Hasta mediados del año 2011 viví en Nicaragua, mientras me desempeñaba como Ministro Consejero de la embajada de la República Dominicana. Recuerdo con emoción (y hasta con una cierta nostalgia) aquellos años en un país de gente tan hermosa como su naturaleza. Dejé, en esa tierra, una serie de amigos y conocidos con los que compartí y que me hicieron testigo de la generosidad y el amor patrio de parte de todo el conglomerado de una población orgullosa de las conquistas colectivas y el masivo alzamiento que hizo posible el retorno a la democracia representada por un gobierno con tintes de izquierda.

Lo primero que me asombró, cuando mi familia y yo llegamos durante un tiempo de prolongadísimas lluvias, fue el amor que el nicaragüense siente por la poesía. Es tan grande que en los billetes de alta remuneración la que aparece es la cara del inmenso poeta Rubén Darío, cuando no es la de Sandino u otro patriota. En las oficinas públicas no está la fotografía del presidente, sino la del autor de Cantos de vida y esperanza, el mismo que reinventó la métrica en lengua española, el genial beodo cuya obra literaria tiene cada día mayor vigencia.

Aún no he salido del asombro ante la proliferación de actividades culturales en la tierra cuyo verdor deleita la vista de los mortales. País del que han surgido importantes escritores y hasta el último premio Cervantes, es Nicaragua, territorio de lagos, volcanes y poetas. Renacen en mí, con el fulgor de la nostalgia, los impresionantes atardeceres contemplados desde la terraza de un bar, la belleza de Granada o las flores de la no menos hermosa Masaya, que tantos muertos ha puesto a lo largo de esta dolorosa tragedia.

Pero ahora me duele ver y saber y ver que Nicaragua parece regresar a otros tiempos, y como antier, desde hace más de dos meses la sangre redentora de la juventud que ama y sueña, que guarda celosamente sus ilusiones y es capaz de dar la vida para que no se apague la llama reivindicadora, está corriendo por las calles dejando una muy lamentable y larga estela de cadáveres y dolor.

> [Datos proporcionados]

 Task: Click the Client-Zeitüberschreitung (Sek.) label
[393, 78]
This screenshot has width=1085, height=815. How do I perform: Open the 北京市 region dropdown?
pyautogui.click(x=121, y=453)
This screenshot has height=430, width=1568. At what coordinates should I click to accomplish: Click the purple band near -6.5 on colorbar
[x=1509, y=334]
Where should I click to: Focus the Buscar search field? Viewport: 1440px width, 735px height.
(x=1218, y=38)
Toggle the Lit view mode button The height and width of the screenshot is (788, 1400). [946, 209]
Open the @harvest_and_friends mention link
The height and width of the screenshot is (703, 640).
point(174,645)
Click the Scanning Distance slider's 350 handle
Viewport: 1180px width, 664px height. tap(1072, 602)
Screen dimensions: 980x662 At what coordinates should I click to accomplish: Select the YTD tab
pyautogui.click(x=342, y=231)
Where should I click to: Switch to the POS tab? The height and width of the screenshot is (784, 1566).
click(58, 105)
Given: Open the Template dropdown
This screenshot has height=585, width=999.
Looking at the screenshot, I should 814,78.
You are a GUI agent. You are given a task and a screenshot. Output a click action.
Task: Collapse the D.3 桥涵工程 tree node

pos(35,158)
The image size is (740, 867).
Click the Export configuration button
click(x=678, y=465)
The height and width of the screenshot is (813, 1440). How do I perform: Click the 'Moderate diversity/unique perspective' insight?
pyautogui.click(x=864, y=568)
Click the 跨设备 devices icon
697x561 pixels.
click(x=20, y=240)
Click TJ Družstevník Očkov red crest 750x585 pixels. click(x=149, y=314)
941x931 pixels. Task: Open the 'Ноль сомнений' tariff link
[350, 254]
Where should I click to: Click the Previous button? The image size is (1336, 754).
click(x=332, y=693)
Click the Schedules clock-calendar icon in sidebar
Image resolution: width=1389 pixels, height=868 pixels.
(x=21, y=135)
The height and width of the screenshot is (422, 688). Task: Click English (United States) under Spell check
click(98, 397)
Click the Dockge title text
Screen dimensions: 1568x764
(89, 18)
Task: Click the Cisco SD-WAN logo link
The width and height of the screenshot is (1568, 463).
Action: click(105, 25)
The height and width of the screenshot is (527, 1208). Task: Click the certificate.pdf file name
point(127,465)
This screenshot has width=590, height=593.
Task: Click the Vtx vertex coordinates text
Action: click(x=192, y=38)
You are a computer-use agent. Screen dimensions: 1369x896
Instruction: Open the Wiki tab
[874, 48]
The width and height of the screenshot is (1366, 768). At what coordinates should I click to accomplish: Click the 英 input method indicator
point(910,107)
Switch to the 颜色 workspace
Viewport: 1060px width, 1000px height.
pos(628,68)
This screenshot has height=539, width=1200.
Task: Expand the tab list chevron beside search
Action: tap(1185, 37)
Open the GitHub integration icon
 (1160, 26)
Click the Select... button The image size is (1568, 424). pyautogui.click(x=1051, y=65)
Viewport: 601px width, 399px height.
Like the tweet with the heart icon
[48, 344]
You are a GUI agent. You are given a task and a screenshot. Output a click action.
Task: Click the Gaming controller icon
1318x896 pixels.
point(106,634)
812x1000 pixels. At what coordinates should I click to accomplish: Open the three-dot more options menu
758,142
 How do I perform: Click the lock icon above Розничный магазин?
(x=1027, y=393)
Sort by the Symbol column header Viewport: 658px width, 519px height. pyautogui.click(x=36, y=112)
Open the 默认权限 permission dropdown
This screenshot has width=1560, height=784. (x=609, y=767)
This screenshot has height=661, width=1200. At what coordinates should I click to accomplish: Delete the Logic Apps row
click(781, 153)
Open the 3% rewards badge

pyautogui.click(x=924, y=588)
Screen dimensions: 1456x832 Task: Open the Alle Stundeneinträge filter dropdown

> [Qué hacer]
1. En el texto sobre Nicaragua, ¿de quién es la fotografía que cuelga en las oficinas públicas en lugar de la del presidente?
2. Reescribe el tramo del texto sobre Nicaragua que va desde "Pero ahora me" hasta "cadáveres y dolor.", sustituyendo "juventud" por "mocedad".
3. Por favor, prolonga el texto sobre Nicaragua a partir del punto en que termina.
Las entradas proceden de otra fuente.

> [Resultados del ejercicio]
1. La del poeta Rubén Darío, autor de Cantos de vida y esperanza.

2.
Pero ahora me duele ver y saber y ver que Nicaragua parece regresar a otros tiempos, y como antier, desde hace más de dos meses la sangre redentora de la mocedad que ama y sueña, que guarda celosamente sus ilusiones y es capaz de dar la vida para que no se apague la llama reivindicadora, está corriendo por las calles dejando una muy lamentable y larga estela de cadáveres y dolor.

3.
Esa juventud parece estar decidida a materializar sus propósitos, no estar dispuesta a ceder ni un ápice hasta no ver los resultados de esa lucha desigual y abusiva de parte del gobierno de la familia Ortega-Murillo. El firme y ejemplar discurso del joven Lesther Alemán hace poco, en lo que se suponía era el inicio de un diálogo gobierno-sociedad civil alimentó la esperanza de un pueblo harto de los abusos y de la pobreza, las desigualdades y el abuso.

El gobierno no ha domado a una policía nacional que dispara a matar ni a los paramilitares que recorren las calles del país matando y disparando a mansalva. Estos individuos andan parapetados en camionetas de doble cabina y enmascarados como verdaderos vándalos criminales que son apoyados por un régimen desgastado que se niega a ceder ni lo más mínimo y prefiere la extinción y el desorden.

No hay allí un solo segmento de la sociedad que no esté de acuerdo con la salida de los Ortega-Murillo del poder. Iglesia, grupos empresariales, gremios obreros y profesionales, campesinos y población en general se han unido en grandes desplazamientos y manifestaciones para reclamar democracia a una sola voz.

La tozudez de Daniel Ortega ha arruinado a Nicaragua. El turismo ha muerto y los hoteles están cerrando. Las góndolas de los supermercados están vacías, El comercio de toda la franja centroamericana está seriamente afectado. No hay alimentos ni seguridad, no hay libertad ni para soñar. La poca vida nocturna, desde la zona rosa hasta la zona hipos tampoco existe. Bancos y empresas privadas, cuando trabajan lo hacen solo por unas horas. Importantes líneas aéreas han suspendido sus vuelos o, por lo menos, los han disminuido. No hay docencia en las escuelas públicas ni en las universidades. En remate: la Nicaragua tan violentamente dulce de la que habló el gran Julio Cortázar ha colapsado por los terribles desaciertos y los abusos de un gobierno agonizante.

Sucede que muchas veces los mismos que hacen la paz terminan haciendo la guerra a su manera, desenmascarándose a sí mismos porque todo a su tiempo se descubre.

Es muy lamentable, pero cierto.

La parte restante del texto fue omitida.